■ Texte à analyser:
┄┄┄┄┄┄┄┄┄┄┄┄┄┄┄┄┄┄┄┄
LE SORT DU DR Y a été scellé le 6 octobre. Ce jour-là, la première chambre civile de la Cour de Cassation a reconnu la responsabilité d’une ophtalmologiste dans l’affaire l’opposant à son ancien patient, Alain X.
L’histoire se passe dix ans plus tôt, en Haute-Normandie. Le 7 janvier 2002, Alain X, souffrant de diabète depuis 1993, se rend chez le Dr Y. Le praticien effectue un fond d’œil et examine l’acuité visuelle, qui se révèle normale de loin. Aucun signe de rétinopathie diabétique n’est détecté. Extrêmement prise par son travail, le Dr Y ne peut donner le prochain rendez-vous qu’en mai 2003, soit près de 17 mois plus tard.
En mai et novembre 2002, Alain X la recontacte : il souffre de troubles visuels et souhaite avancer son rendez-vous. Le Dr Y rejette sa demande et ne l’oriente pas vers un confrère. Elle sait pourtant, précise l’arrêt de la Cour, que M. X n’est pas un patient très rigoureux dans le suivi de sa santé. Il ne fait aucun régime et ne l’a consultée que quatre fois depuis le diagnostic de son diabète : en 1993, 1998, 2000, puis en janvier 2002. Pourtant, les recommandations prévoient un bilan ophtalmologique pratiqué dès le diagnostic puis une fois par an pour les diabétiques de type 2 non compliqué. Le Dr Walter Vorhauer, secrétaire général de l’Ordre, précise qu’il s’agit d’un « délai de recommandation standard, même si les règles ne sont pas des oukases. Chaque patient et chaque évolution du diabète diffèrent. Il faut prendre en compte l’aspect circonstanciel ».
┄┄┄┄┄┄┄┄┄┄┄┄┄┄┄┄┄┄┄┄
■ Travail demandé: Extrayez du texte sur l'affaire du Dr Y, s'il vous plaît, le passage qui va de « L’histoire se passe » jusqu'à « mois plus tard. », sans y changer un mot.

■ Données fournies:
┄┄┄┄┄┄┄┄┄┄┄┄┄┄┄┄┄┄┄┄
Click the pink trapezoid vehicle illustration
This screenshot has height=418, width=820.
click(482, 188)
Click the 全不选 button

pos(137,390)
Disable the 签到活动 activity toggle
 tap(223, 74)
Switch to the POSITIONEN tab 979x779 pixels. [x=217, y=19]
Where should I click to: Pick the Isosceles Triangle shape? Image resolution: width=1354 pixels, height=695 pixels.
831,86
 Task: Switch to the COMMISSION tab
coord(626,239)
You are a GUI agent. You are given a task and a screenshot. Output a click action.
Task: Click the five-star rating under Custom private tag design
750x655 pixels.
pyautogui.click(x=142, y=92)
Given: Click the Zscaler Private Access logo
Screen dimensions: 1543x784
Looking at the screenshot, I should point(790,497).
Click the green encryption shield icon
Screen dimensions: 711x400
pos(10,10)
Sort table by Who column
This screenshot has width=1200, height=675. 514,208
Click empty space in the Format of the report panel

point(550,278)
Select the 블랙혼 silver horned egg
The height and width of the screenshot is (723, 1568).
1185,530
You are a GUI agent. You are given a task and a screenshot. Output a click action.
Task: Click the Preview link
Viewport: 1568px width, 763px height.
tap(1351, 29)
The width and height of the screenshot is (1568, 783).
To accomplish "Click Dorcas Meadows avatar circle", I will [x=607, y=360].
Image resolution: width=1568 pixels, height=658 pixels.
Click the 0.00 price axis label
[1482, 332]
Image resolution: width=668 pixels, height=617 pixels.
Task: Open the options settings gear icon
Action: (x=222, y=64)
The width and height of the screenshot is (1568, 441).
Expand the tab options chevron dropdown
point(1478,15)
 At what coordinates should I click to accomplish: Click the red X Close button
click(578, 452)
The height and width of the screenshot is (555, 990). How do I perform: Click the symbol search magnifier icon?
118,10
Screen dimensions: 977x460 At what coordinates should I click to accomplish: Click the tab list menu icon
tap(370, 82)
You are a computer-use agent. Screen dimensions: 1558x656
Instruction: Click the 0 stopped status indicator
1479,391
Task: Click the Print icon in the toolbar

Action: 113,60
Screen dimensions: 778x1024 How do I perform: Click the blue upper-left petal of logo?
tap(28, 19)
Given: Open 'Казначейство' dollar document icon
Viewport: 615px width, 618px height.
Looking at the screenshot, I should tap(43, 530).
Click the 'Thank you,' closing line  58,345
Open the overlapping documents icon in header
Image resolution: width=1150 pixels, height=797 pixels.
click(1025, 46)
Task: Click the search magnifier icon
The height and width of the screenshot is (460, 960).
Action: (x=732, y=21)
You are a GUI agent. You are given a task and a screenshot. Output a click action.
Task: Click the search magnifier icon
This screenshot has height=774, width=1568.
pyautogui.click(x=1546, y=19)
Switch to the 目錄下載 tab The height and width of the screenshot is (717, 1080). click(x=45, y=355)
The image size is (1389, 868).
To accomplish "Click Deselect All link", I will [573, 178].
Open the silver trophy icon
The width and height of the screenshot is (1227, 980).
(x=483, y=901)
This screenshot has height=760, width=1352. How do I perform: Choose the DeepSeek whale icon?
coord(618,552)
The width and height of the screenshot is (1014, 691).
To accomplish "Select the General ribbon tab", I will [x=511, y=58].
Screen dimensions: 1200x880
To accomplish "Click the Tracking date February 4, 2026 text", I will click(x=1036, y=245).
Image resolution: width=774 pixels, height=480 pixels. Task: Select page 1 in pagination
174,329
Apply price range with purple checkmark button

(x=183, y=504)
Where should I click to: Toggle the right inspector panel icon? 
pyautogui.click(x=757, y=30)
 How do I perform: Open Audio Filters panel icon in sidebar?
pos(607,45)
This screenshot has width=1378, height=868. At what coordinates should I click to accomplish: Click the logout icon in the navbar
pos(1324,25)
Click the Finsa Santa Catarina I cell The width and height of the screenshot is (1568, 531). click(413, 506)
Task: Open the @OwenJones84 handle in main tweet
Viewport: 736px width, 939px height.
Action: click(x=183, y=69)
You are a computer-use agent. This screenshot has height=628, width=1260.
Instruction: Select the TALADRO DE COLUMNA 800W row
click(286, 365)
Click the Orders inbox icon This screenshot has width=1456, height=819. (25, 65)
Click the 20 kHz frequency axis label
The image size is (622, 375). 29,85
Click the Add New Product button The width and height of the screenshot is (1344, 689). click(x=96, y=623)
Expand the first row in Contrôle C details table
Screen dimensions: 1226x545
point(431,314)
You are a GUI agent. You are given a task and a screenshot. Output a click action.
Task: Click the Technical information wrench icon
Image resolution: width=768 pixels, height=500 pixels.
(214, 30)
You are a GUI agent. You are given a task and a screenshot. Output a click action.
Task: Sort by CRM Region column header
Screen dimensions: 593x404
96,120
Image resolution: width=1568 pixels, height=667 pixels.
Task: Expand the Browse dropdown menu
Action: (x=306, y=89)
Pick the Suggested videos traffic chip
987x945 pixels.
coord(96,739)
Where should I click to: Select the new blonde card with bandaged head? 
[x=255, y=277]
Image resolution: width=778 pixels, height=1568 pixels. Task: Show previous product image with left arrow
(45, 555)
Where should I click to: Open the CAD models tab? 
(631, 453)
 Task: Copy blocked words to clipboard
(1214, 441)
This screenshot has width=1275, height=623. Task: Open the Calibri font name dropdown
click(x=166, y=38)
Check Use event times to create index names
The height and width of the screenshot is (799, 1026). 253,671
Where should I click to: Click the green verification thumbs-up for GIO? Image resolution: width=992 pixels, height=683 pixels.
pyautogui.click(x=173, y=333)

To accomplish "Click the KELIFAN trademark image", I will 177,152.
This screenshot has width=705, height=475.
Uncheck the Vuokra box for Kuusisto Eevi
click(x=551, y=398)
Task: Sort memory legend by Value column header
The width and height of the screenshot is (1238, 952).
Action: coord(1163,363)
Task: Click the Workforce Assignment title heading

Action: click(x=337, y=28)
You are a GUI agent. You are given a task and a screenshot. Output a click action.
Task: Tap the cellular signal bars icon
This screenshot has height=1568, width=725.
┄┄┄┄┄┄┄┄┄┄┄┄┄┄┄┄┄┄┄┄
■ Exercice terminé:
L’histoire se passe dix ans plus tôt, en Haute-Normandie. Le 7 janvier 2002, Alain X, souffrant de diabète depuis 1993, se rend chez le Dr Y. Le praticien effectue un fond d’œil et examine l’acuité visuelle, qui se révèle normale de loin. Aucun signe de rétinopathie diabétique n’est détecté. Extrêmement prise par son travail, le Dr Y ne peut donner le prochain rendez-vous qu’en mai 2003, soit près de 17 mois plus tard.